Recovery Methods for Jiu Jitsu – Part 2

Recovery Methods for Jiu Jitsu – Part 2

Posted by seekprogress | January 2, 2017 | Recovery

This is part two of a four part series on “Recovery Strategies for Jiu Jitsu”  Click here for part one.


There are a lot of supplements out there that claim to make you bigger, faster, and stronger, all while improving recovery and shortening the time needed between workouts. And a lot of these claims are unsupported, unproven, and simply, strategies to sell products that don’t work.

After performing extensive scientific research, it was disappointing, to say the least, to learn much of what I had accepted as true with regards to supplements, just had no solid proof. So much of what I had been “sold” either by friends, the Internet, or advertising was, to be frank, complete horseshit. With that said however, there are some things out there, as supported by scientific studies, that when supplemented with your diet can help to enhance and speed exercise recovery.

For the purposes of this article, the supplements chosen were strictly listed due to their recovery enhancing, not performance enhancing, capabilities. This line, however, is not always black and white, as a lot of times what helps you recover faster will also lead to gains in performance. The following ideas can be experimented with and are regarded as generally safe.


Branch Chain Amino Acids (BCAAs) have become very popular as of late, and after extensive research, there is good reason why. BCAAs are three essential amino acids (meaning amino acids that your body does not produce and must be acquired from food) isoleucine, leucine, and valine. Amino acids play a vital role in a variety of functions in the body; however, they are most notably involved in the synthesis of protein in muscle.

According to multiple studies, “BCAA supplementation before and after exercise has beneficial effects for decreasing exercise-induced muscle damage and promoting muscle-protein synthesis.” BCAAs actually suppress the proteins that are involved with breaking down muscle, which will not only help you to maintain muscle, but also promote recovery via less muscle damage.

There was also a decrease in perceived post-exercise muscle soreness in those who ingested BCAAs following exercise. BCAAs can be taken before or after training, however the most important factor is to ingest BCAAs within 1-3 hours of training to yield the benefits.


Most of us drink “recovery” drinks after training. Depending on what you’ve read online, been told by your bros, or sold by the guy at GNC, chances are you take some kind of protein supplement post-training. Studies have shown that protein consumption can help build muscle, prevent muscle breakdown, increase lean mass, and overall, improve recovery in those involved with resistance training. No doubt there is a resistance-training element to Jiu Jitsu, however, there is also an endurance element, and protein alone may not be your best choice for after training.

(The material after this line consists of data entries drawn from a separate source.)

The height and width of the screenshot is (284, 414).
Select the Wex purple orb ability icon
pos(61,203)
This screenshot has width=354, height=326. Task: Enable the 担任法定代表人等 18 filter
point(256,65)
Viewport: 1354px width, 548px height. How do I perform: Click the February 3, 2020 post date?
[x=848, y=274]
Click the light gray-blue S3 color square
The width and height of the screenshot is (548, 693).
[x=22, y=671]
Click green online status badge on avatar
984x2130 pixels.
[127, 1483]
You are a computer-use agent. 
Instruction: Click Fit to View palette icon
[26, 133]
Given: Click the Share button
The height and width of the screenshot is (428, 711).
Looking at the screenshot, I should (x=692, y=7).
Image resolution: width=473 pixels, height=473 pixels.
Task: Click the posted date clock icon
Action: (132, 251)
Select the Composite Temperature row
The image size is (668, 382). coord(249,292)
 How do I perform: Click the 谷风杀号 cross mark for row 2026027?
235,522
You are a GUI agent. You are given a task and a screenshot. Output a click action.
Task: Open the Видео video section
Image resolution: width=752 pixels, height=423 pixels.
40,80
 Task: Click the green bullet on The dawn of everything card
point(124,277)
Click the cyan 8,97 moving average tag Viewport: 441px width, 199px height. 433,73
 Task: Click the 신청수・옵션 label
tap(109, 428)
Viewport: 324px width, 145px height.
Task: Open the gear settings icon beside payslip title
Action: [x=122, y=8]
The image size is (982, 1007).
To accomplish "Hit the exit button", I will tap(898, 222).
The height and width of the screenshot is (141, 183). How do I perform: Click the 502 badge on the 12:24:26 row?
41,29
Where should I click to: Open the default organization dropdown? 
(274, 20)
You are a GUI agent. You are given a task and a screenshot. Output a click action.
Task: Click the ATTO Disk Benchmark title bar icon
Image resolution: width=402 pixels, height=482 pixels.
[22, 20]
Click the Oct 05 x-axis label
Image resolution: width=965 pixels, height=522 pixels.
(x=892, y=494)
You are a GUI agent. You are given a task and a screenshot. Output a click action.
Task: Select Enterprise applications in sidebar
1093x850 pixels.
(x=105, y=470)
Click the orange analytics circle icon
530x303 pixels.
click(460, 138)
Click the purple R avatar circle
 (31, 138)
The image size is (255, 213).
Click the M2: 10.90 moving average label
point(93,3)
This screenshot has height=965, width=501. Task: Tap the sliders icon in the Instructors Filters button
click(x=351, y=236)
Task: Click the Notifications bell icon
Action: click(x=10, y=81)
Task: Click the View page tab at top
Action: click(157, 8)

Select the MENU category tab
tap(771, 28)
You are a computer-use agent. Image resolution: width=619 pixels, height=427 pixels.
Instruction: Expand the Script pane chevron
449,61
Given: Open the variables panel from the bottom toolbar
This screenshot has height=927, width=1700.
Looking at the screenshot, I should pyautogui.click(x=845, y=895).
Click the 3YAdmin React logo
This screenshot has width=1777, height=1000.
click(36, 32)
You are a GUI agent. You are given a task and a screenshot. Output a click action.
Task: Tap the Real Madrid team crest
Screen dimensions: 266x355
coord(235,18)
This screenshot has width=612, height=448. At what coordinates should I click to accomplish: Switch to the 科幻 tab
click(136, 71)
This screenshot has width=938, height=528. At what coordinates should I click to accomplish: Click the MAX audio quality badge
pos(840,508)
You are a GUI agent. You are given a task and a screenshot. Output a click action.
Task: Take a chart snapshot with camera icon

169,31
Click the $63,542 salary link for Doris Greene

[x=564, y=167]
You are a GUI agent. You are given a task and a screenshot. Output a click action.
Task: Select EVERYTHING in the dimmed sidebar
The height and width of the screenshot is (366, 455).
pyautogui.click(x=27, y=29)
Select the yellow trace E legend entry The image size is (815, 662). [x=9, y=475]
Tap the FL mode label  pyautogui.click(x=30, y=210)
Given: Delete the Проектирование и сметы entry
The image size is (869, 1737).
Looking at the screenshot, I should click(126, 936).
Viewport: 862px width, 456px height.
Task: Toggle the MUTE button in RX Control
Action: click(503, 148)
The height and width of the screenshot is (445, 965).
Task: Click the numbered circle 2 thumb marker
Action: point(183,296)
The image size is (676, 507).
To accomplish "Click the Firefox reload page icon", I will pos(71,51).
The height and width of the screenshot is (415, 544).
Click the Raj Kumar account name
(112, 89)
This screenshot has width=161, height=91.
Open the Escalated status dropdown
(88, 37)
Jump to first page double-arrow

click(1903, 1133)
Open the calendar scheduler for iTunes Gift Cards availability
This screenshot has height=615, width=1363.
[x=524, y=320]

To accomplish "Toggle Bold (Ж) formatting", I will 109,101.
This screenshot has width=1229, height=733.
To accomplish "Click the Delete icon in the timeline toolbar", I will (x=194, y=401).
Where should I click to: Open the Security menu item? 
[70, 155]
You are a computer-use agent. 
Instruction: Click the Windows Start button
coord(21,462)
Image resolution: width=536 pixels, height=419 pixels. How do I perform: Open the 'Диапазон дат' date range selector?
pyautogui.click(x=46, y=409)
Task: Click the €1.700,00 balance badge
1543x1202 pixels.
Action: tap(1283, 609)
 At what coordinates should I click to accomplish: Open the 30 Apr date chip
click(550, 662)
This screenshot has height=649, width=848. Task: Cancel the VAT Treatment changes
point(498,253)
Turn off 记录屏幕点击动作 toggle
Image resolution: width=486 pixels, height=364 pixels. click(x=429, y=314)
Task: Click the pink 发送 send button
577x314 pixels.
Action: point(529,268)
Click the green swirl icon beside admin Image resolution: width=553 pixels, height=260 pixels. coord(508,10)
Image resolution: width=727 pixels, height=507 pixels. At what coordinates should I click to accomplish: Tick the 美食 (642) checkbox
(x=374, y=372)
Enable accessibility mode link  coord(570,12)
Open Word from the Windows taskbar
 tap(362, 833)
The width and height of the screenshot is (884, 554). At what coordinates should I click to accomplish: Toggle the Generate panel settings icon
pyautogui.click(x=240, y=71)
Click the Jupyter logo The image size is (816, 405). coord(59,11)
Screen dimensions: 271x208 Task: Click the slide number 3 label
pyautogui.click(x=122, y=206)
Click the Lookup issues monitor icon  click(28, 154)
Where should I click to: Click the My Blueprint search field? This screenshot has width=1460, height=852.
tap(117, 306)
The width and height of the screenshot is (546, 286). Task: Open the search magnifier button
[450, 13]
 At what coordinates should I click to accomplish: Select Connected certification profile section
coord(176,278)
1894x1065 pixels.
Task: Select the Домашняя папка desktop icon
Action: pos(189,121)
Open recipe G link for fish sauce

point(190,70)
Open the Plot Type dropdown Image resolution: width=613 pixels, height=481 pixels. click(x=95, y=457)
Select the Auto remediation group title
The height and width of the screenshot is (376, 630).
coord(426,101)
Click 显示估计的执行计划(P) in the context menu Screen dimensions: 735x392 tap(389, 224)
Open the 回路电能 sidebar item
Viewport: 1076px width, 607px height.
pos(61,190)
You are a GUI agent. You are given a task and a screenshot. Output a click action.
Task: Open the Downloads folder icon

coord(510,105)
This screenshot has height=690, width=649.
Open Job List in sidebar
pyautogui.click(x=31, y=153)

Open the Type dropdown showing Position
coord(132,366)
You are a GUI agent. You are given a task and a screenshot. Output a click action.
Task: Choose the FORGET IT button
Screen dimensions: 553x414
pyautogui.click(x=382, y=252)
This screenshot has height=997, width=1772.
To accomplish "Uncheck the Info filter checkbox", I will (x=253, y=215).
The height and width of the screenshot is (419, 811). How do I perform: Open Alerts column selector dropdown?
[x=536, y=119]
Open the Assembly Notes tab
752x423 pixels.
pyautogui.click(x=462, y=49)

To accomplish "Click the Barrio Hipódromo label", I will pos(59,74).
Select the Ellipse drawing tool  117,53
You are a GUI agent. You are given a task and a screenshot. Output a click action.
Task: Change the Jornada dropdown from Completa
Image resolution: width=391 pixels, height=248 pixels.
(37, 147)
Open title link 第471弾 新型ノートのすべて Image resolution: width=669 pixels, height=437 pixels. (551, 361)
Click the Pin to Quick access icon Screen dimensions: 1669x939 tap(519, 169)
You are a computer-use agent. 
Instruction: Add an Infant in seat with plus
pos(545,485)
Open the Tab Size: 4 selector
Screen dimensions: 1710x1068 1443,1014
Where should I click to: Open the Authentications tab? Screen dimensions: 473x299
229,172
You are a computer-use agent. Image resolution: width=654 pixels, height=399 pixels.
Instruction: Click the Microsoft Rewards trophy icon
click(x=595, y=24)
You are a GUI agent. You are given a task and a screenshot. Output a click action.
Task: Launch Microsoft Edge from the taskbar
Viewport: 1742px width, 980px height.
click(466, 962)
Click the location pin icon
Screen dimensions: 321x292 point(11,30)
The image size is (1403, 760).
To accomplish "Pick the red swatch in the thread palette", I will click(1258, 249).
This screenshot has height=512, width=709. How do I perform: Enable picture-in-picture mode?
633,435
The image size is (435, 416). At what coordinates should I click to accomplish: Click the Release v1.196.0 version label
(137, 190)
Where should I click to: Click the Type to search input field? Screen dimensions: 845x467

To replenish your glycogen stores, which become depleted from intense exercise, you need to ingest carbohydrates as well. According to this study, consuming carbs and protein together actually “enhances glycogen re-synthesis and rapidly stimulates muscle protein synthesis.” This article explains how one group of test subjects scored better race times in a subsequent test than the control group after ingesting chocolate milk (carbs, protein, and fat) between workouts.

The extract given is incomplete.